Analysts -- for now -- are willing to give the perrenial performer Apple, Inc. (AAPL) a pass for poorer than expected earnings.  Apple traditionally has surpassed analyst targets for unit sales and its balance sheet.  But in the recent quarter, while growing, it sold 3 million less iPhones and 2 million less iPads than expected (i.e. it grew slower than expected).

For the most part analysts blamed the miss on a ripple-effect triggered by a slow iPhone 4S release (and perhaps, by proxy, co-founder Steven P. Jobs' death).  They nearly unanimously predict Apple will get back on track this quarter.

Goldman Sachs suggests lowered expectations may result in bigger blowouts for Apple:

As consensus estimates are now likely to hug guidance more closely, we expect next quarter’s expectations to remain realistic and perhaps even conservative.
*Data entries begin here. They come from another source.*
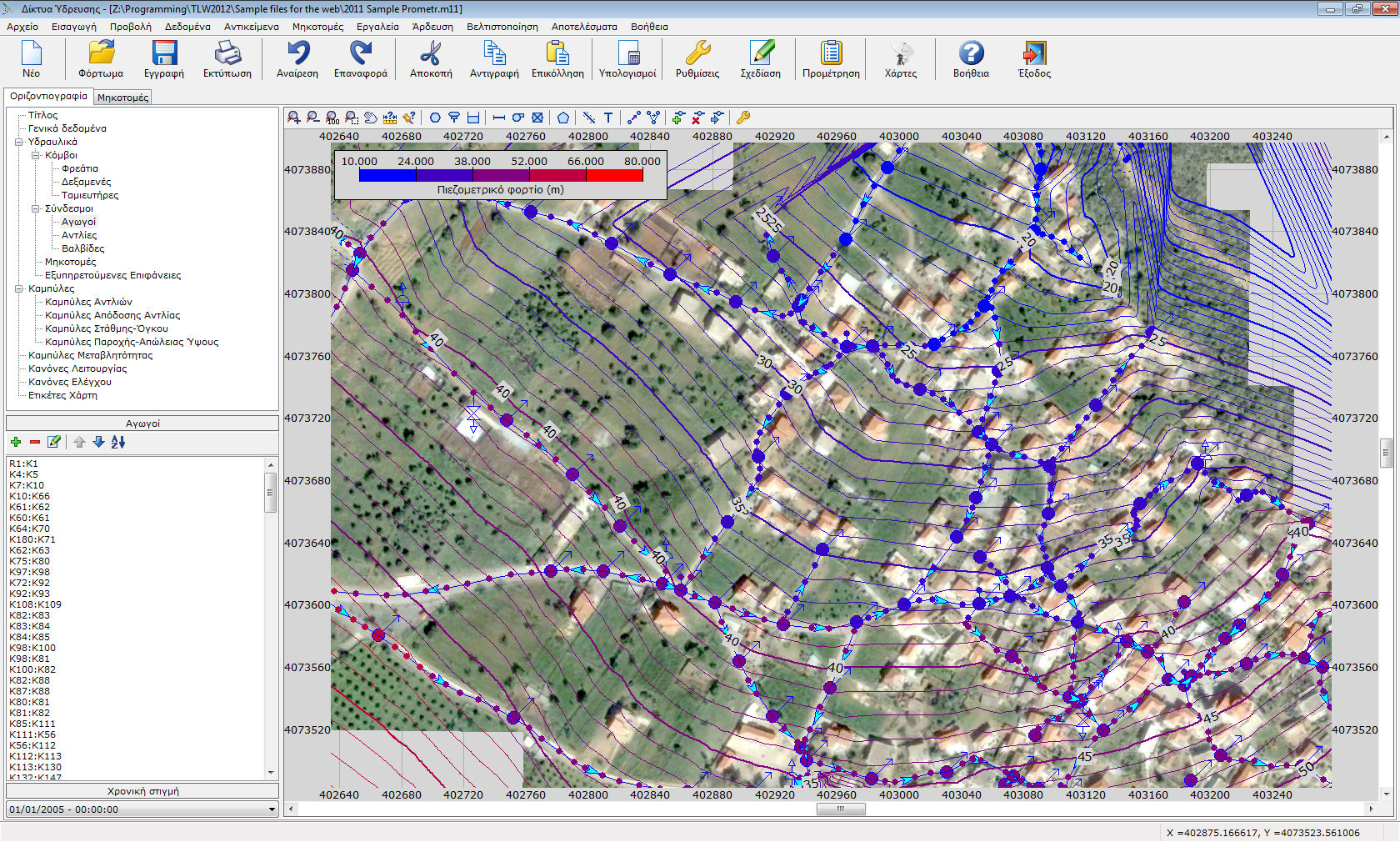1400x842 pixels.
Task: Select Αντλίες in the tree
Action: click(79, 235)
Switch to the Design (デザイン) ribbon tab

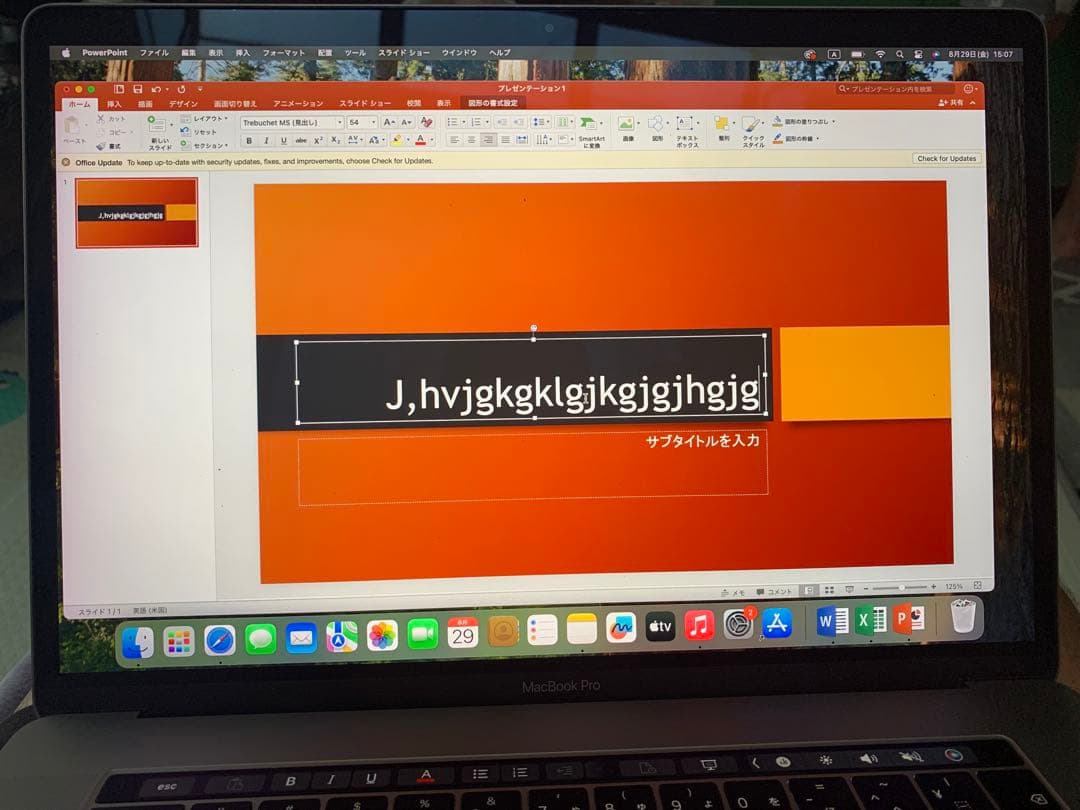[183, 104]
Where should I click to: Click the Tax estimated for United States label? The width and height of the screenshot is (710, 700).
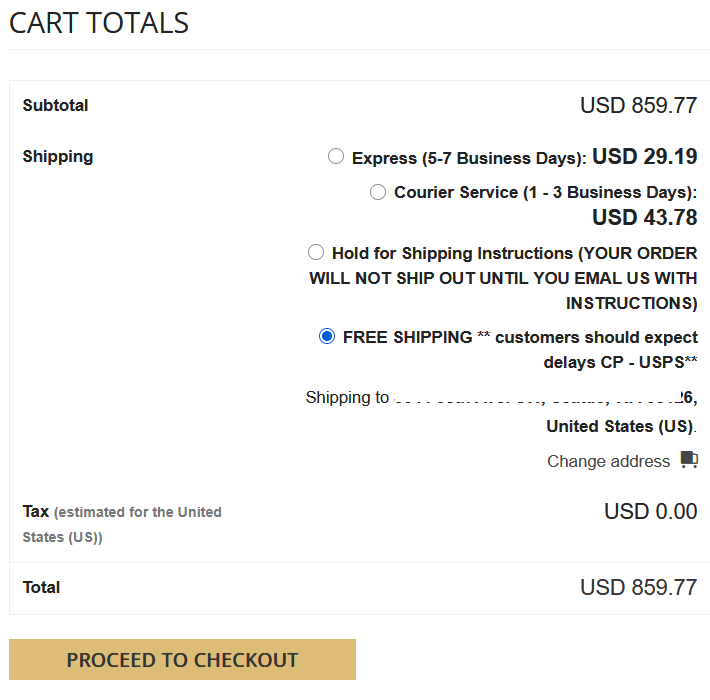point(122,524)
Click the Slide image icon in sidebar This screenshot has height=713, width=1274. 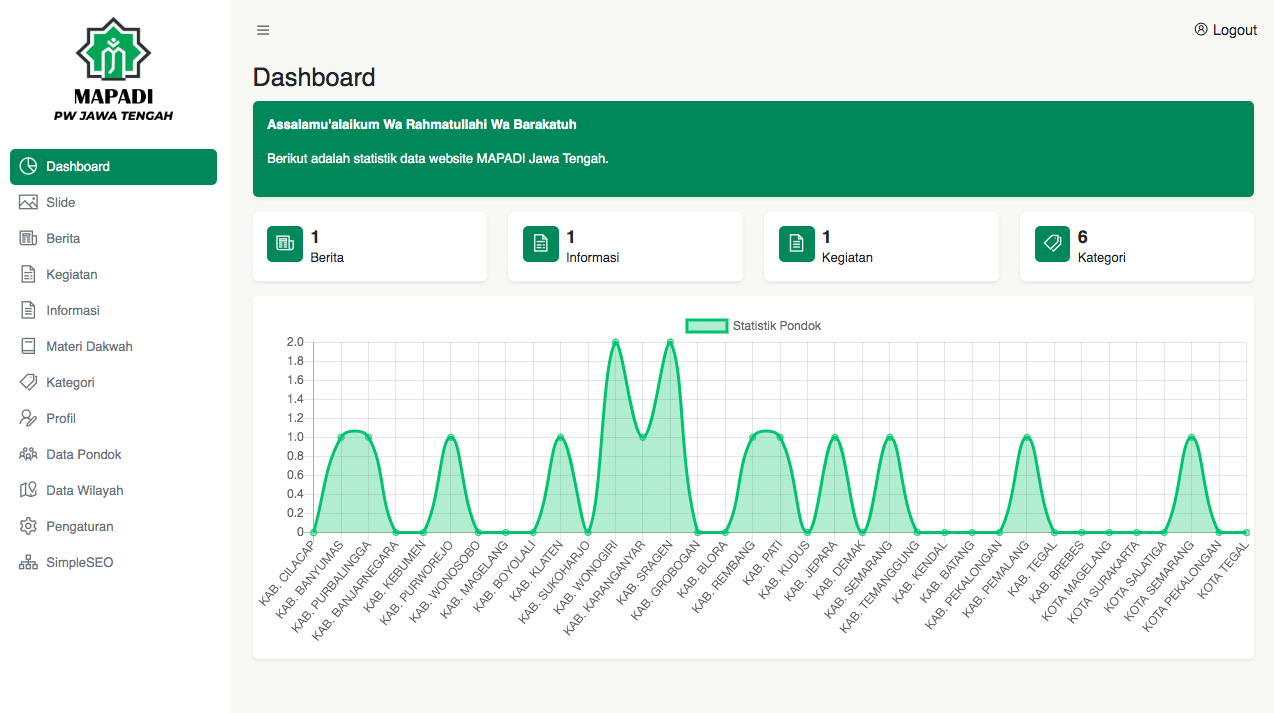tap(28, 202)
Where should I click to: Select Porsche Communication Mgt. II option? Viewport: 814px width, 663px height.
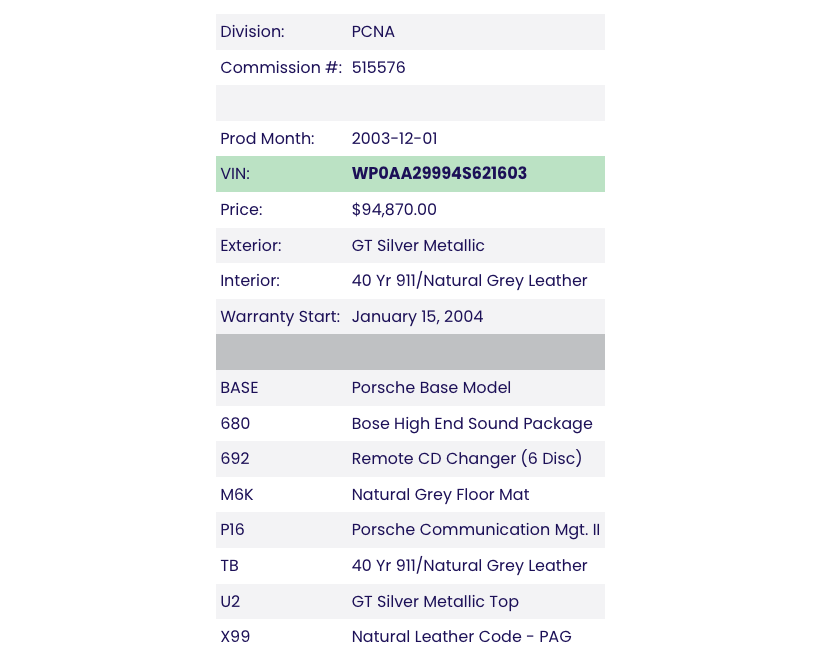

Sterne Agee analyst Shaw Wu remarks:

We are not proud modeling 18.5 million iPhones which turned out higher than actual 17 million shipments but we were materially below consensus of 20 million, not to mention some analysts who assumed as high as 23 million units. It turned out that a concern we raised in our earnings preview (see our 10/12/11 note) that consensus didn't factor in enough of a "product transition" that management talked about was valid (which turned out to be iPhone 4S launching in October).

Likewise Morningstar predicts a big fourth quarter, commenting:

We continue to believe that the capabilities of the new phone, a large base of existing customers ready for renewal, and new price points for existing phones have positioned Apple for tremendous success during the next quarter, which will be 14 weeks long instead of 13 (due to a quirk in Apple’s fiscal reporting calendar).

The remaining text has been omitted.